## [WHAT YOU SHOULD DO]
Using the biography of Gladys Nsibirwa Wambuzi below, name every school or college where its Career section says she taught.

## [GIVEN PASSAGE]
>>>

- Born: 9 September 1932 Kampala, Uganda
- Died: January 2005 (aged 72) Nairobi,Kenya
- Other name: Gladys Wambuzi
- Citizenship: Ugandan
- Education: King's College, Budo Gayaza High School Buloba Teachers College
- Occupations: Educator, educationist
- Known for: Co-founding Greenhill Academy
- Spouse: Samuel Wako Wambuzi

= Gladys Nsibirwa Wambuzi =

Gladys Nsibirwa Wambuzi also known as Gladys Wambuzi (9 September 1932 – January 2005) was a Ugandan educator and educationist who taught in Uganda, Kenya and the United Kingdom.

== Early life and education background ==
Gladys was born on 9 September 1932 at Mengo Hospital in Kampala, Uganda. She was the daughter of Martin Luther Nsibirwa OBE, who served as Katikkiro (Prime Minister) of Buganda.

She began her primary education at Lubiri Primary School before joining King's College Budo in 1938 where she served as a monitor in Grace House and choir member of Nightingales choir. Gladys left King's College Budo in 1950 after obtaining her Cambridge School Certificate and she joined Gayaza High School in 1951. In 1952, she joined Buloba Teachers College on the junior secondary teacher-training course.

== Career ==
Gladys began her teaching career in 1954 at Ndejje Teachers Training College and King's College Budo between 1954 and 1955. In 1956, she taught at Iganga Girls School and later at Agalia Awamu Kasawo. She continued teaching at Matale Junior Secondary School in 1960 and Lubiri Secondary School in 1961.

<<<

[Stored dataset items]

>>>

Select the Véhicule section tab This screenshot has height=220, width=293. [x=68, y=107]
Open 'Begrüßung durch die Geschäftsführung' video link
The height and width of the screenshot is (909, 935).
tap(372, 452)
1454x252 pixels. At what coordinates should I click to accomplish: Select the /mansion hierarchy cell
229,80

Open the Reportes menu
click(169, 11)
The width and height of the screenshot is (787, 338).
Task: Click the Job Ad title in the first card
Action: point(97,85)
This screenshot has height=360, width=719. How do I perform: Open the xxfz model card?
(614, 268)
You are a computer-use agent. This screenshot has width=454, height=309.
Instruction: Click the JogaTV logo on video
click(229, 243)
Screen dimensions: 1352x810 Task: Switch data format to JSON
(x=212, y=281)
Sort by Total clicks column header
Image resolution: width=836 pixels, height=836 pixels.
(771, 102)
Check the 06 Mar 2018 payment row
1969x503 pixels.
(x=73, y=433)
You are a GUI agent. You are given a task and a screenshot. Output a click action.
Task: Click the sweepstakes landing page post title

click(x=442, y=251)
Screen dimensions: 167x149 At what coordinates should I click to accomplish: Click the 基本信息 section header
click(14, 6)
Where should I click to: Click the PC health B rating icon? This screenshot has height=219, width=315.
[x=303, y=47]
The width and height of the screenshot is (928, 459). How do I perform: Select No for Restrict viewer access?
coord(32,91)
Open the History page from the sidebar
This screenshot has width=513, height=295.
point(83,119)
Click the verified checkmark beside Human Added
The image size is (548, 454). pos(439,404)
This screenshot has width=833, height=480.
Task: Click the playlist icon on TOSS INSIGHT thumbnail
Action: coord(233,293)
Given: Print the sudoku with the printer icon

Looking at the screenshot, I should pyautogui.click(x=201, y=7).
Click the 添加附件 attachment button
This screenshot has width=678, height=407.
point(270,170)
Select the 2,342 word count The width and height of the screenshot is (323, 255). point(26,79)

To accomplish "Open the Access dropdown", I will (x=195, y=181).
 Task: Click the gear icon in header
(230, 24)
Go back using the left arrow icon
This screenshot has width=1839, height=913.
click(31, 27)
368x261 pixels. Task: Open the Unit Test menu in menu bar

<<<

## [TASK RESULT]
- Ndejje Teachers Training College
- King's College Budo
- Iganga Girls School
- Agalia Awamu Kasawo
- Matale Junior Secondary School
- Lubiri Secondary School